* **WORK REQUEST**
Repeat the entries. Each one must match exactly.
BEGIN LISTED ENTRIES
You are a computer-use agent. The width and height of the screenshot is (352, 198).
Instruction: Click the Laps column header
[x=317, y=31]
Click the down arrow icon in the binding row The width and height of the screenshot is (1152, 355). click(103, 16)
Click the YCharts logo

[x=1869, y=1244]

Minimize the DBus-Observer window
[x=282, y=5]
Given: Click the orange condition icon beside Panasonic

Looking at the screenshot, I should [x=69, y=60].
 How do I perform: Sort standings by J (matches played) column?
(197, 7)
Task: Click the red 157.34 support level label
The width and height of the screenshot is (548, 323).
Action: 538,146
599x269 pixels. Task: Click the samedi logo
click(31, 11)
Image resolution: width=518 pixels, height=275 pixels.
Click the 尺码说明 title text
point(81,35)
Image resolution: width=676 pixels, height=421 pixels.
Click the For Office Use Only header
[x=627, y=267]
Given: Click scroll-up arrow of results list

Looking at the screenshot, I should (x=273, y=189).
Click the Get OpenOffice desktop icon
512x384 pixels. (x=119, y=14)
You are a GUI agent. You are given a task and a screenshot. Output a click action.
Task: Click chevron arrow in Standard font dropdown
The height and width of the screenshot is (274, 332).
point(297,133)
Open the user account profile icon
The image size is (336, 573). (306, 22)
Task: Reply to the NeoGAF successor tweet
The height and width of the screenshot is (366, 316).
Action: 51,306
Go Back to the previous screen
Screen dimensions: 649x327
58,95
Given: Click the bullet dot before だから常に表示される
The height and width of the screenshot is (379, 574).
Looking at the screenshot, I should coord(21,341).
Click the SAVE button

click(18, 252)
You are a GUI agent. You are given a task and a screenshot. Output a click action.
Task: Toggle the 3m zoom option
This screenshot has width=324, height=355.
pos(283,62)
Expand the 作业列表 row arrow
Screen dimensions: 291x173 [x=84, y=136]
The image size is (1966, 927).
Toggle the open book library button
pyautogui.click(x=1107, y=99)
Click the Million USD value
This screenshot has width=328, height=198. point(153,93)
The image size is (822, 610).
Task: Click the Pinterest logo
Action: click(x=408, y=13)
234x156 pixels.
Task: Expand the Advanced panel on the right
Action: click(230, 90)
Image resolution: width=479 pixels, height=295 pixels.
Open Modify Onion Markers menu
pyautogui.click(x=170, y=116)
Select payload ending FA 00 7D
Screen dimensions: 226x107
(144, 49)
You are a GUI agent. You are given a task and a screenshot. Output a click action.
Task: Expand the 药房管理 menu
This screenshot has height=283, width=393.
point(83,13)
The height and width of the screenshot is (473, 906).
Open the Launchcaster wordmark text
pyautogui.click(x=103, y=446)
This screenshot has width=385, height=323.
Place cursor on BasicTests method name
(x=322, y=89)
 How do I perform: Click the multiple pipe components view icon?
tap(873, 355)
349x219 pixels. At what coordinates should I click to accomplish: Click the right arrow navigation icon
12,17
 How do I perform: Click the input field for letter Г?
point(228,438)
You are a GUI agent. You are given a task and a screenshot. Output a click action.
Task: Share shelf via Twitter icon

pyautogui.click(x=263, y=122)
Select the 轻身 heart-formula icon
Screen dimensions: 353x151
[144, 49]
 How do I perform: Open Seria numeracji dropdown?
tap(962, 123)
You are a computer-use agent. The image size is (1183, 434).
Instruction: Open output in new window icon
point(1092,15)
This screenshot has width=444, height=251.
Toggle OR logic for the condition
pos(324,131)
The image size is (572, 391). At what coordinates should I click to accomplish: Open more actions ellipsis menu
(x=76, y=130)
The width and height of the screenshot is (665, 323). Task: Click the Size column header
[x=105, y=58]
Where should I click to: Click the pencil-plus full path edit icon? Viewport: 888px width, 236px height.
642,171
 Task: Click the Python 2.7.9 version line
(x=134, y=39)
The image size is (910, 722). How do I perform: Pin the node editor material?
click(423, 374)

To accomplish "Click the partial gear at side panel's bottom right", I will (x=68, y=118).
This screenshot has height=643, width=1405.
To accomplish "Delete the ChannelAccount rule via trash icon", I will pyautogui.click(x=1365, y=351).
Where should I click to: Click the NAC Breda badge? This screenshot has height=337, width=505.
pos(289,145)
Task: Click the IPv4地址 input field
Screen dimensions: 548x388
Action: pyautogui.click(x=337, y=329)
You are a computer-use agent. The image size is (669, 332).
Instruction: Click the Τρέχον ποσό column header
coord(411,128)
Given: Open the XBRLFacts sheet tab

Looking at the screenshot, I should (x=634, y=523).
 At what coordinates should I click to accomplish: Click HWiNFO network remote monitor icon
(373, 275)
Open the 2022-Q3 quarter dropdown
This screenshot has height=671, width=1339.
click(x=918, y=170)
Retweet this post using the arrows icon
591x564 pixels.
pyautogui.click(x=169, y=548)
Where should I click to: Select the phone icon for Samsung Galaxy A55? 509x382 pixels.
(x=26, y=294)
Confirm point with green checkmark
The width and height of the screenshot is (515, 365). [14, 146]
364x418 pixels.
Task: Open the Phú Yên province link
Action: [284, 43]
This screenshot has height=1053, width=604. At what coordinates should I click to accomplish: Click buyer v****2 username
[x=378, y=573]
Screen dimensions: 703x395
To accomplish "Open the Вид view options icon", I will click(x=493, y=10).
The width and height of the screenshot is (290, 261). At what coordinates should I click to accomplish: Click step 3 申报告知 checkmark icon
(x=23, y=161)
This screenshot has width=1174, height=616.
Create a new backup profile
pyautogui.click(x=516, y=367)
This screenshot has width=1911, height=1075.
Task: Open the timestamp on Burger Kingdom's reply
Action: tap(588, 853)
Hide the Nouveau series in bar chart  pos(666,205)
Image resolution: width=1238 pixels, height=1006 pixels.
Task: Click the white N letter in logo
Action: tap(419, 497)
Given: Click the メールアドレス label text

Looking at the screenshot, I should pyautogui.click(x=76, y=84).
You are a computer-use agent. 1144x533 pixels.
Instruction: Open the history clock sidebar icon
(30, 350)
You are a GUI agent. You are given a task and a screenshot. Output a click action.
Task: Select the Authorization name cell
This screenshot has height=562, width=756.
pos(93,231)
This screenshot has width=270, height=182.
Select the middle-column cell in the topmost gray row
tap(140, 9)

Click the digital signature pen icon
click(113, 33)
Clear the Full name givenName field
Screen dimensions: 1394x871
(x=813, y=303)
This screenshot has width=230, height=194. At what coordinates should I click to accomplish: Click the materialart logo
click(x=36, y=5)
END LISTED ENTRIES
* **SOLUTION TO THE PROBLEM**
You are a computer-use agent. The width and height of the screenshot is (352, 198).
Instruction: Click the Laps column header
[x=317, y=31]
Click the down arrow icon in the binding row The width and height of the screenshot is (1152, 355). click(103, 16)
Click the YCharts logo

[x=1869, y=1244]

Minimize the DBus-Observer window
[x=282, y=5]
Given: Click the orange condition icon beside Panasonic

Looking at the screenshot, I should [x=69, y=60].
 How do I perform: Sort standings by J (matches played) column?
(197, 7)
Task: Click the red 157.34 support level label
The width and height of the screenshot is (548, 323).
Action: 538,146
599x269 pixels. Task: Click the samedi logo
click(31, 11)
Image resolution: width=518 pixels, height=275 pixels.
Click the 尺码说明 title text
point(81,35)
Image resolution: width=676 pixels, height=421 pixels.
Click the For Office Use Only header
[x=627, y=267]
Given: Click scroll-up arrow of results list

Looking at the screenshot, I should (x=273, y=189).
Click the Get OpenOffice desktop icon
512x384 pixels. (x=119, y=14)
You are a GUI agent. You are given a task and a screenshot. Output a click action.
Task: Click chevron arrow in Standard font dropdown
The height and width of the screenshot is (274, 332).
point(297,133)
Open the user account profile icon
The image size is (336, 573). (306, 22)
Task: Reply to the NeoGAF successor tweet
The height and width of the screenshot is (366, 316).
Action: 51,306
Go Back to the previous screen
Screen dimensions: 649x327
58,95
Given: Click the bullet dot before だから常に表示される
The height and width of the screenshot is (379, 574).
Looking at the screenshot, I should coord(21,341).
Click the SAVE button

click(18, 252)
You are a GUI agent. You are given a task and a screenshot. Output a click action.
Task: Toggle the 3m zoom option
This screenshot has width=324, height=355.
pos(283,62)
Expand the 作业列表 row arrow
Screen dimensions: 291x173 [x=84, y=136]
The image size is (1966, 927).
Toggle the open book library button
pyautogui.click(x=1107, y=99)
Click the Million USD value
This screenshot has width=328, height=198. point(153,93)
The image size is (822, 610).
Task: Click the Pinterest logo
Action: click(x=408, y=13)
234x156 pixels.
Task: Expand the Advanced panel on the right
Action: click(230, 90)
Image resolution: width=479 pixels, height=295 pixels.
Open Modify Onion Markers menu
pyautogui.click(x=170, y=116)
Select payload ending FA 00 7D
Screen dimensions: 226x107
(144, 49)
You are a GUI agent. You are given a task and a screenshot. Output a click action.
Task: Expand the 药房管理 menu
This screenshot has height=283, width=393.
point(83,13)
The height and width of the screenshot is (473, 906).
Open the Launchcaster wordmark text
pyautogui.click(x=103, y=446)
This screenshot has width=385, height=323.
Place cursor on BasicTests method name
(x=322, y=89)
 How do I perform: Click the multiple pipe components view icon?
tap(873, 355)
349x219 pixels. At what coordinates should I click to accomplish: Click the right arrow navigation icon
12,17
 How do I perform: Click the input field for letter Г?
point(228,438)
You are a GUI agent. You are given a task and a screenshot. Output a click action.
Task: Share shelf via Twitter icon

pyautogui.click(x=263, y=122)
Select the 轻身 heart-formula icon
Screen dimensions: 353x151
[144, 49]
 How do I perform: Open Seria numeracji dropdown?
tap(962, 123)
You are a computer-use agent. The image size is (1183, 434).
Instruction: Open output in new window icon
point(1092,15)
This screenshot has width=444, height=251.
Toggle OR logic for the condition
pos(324,131)
The image size is (572, 391). At what coordinates should I click to accomplish: Open more actions ellipsis menu
(x=76, y=130)
The width and height of the screenshot is (665, 323). Task: Click the Size column header
[x=105, y=58]
Where should I click to: Click the pencil-plus full path edit icon? Viewport: 888px width, 236px height.
642,171
 Task: Click the Python 2.7.9 version line
(x=134, y=39)
The image size is (910, 722). How do I perform: Pin the node editor material?
click(423, 374)

To accomplish "Click the partial gear at side panel's bottom right", I will (x=68, y=118).
This screenshot has height=643, width=1405.
To accomplish "Delete the ChannelAccount rule via trash icon", I will pyautogui.click(x=1365, y=351).
Where should I click to: Click the NAC Breda badge? This screenshot has height=337, width=505.
pos(289,145)
Task: Click the IPv4地址 input field
Screen dimensions: 548x388
Action: pyautogui.click(x=337, y=329)
You are a computer-use agent. The image size is (669, 332).
Instruction: Click the Τρέχον ποσό column header
coord(411,128)
Given: Open the XBRLFacts sheet tab

Looking at the screenshot, I should (x=634, y=523).
 At what coordinates should I click to accomplish: Click HWiNFO network remote monitor icon
(373, 275)
Open the 2022-Q3 quarter dropdown
This screenshot has height=671, width=1339.
click(x=918, y=170)
Retweet this post using the arrows icon
591x564 pixels.
pyautogui.click(x=169, y=548)
Where should I click to: Select the phone icon for Samsung Galaxy A55? 509x382 pixels.
(x=26, y=294)
Confirm point with green checkmark
The width and height of the screenshot is (515, 365). [14, 146]
364x418 pixels.
Task: Open the Phú Yên province link
Action: [284, 43]
This screenshot has height=1053, width=604. At what coordinates should I click to accomplish: Click buyer v****2 username
[x=378, y=573]
Screen dimensions: 703x395
To accomplish "Open the Вид view options icon", I will click(x=493, y=10).
The width and height of the screenshot is (290, 261). At what coordinates should I click to accomplish: Click step 3 申报告知 checkmark icon
(x=23, y=161)
This screenshot has width=1174, height=616.
Create a new backup profile
pyautogui.click(x=516, y=367)
This screenshot has width=1911, height=1075.
Task: Open the timestamp on Burger Kingdom's reply
Action: tap(588, 853)
Hide the Nouveau series in bar chart  pos(666,205)
Image resolution: width=1238 pixels, height=1006 pixels.
Task: Click the white N letter in logo
Action: tap(419, 497)
Given: Click the メールアドレス label text

Looking at the screenshot, I should pyautogui.click(x=76, y=84).
You are a computer-use agent. 1144x533 pixels.
Instruction: Open the history clock sidebar icon
(30, 350)
You are a GUI agent. You are given a task and a screenshot. Output a click action.
Task: Select the Authorization name cell
This screenshot has height=562, width=756.
pos(93,231)
This screenshot has width=270, height=182.
Select the middle-column cell in the topmost gray row
tap(140, 9)

Click the digital signature pen icon
click(113, 33)
Clear the Full name givenName field
Screen dimensions: 1394x871
(x=813, y=303)
This screenshot has width=230, height=194. At what coordinates should I click to accomplish: Click the materialart logo
click(x=36, y=5)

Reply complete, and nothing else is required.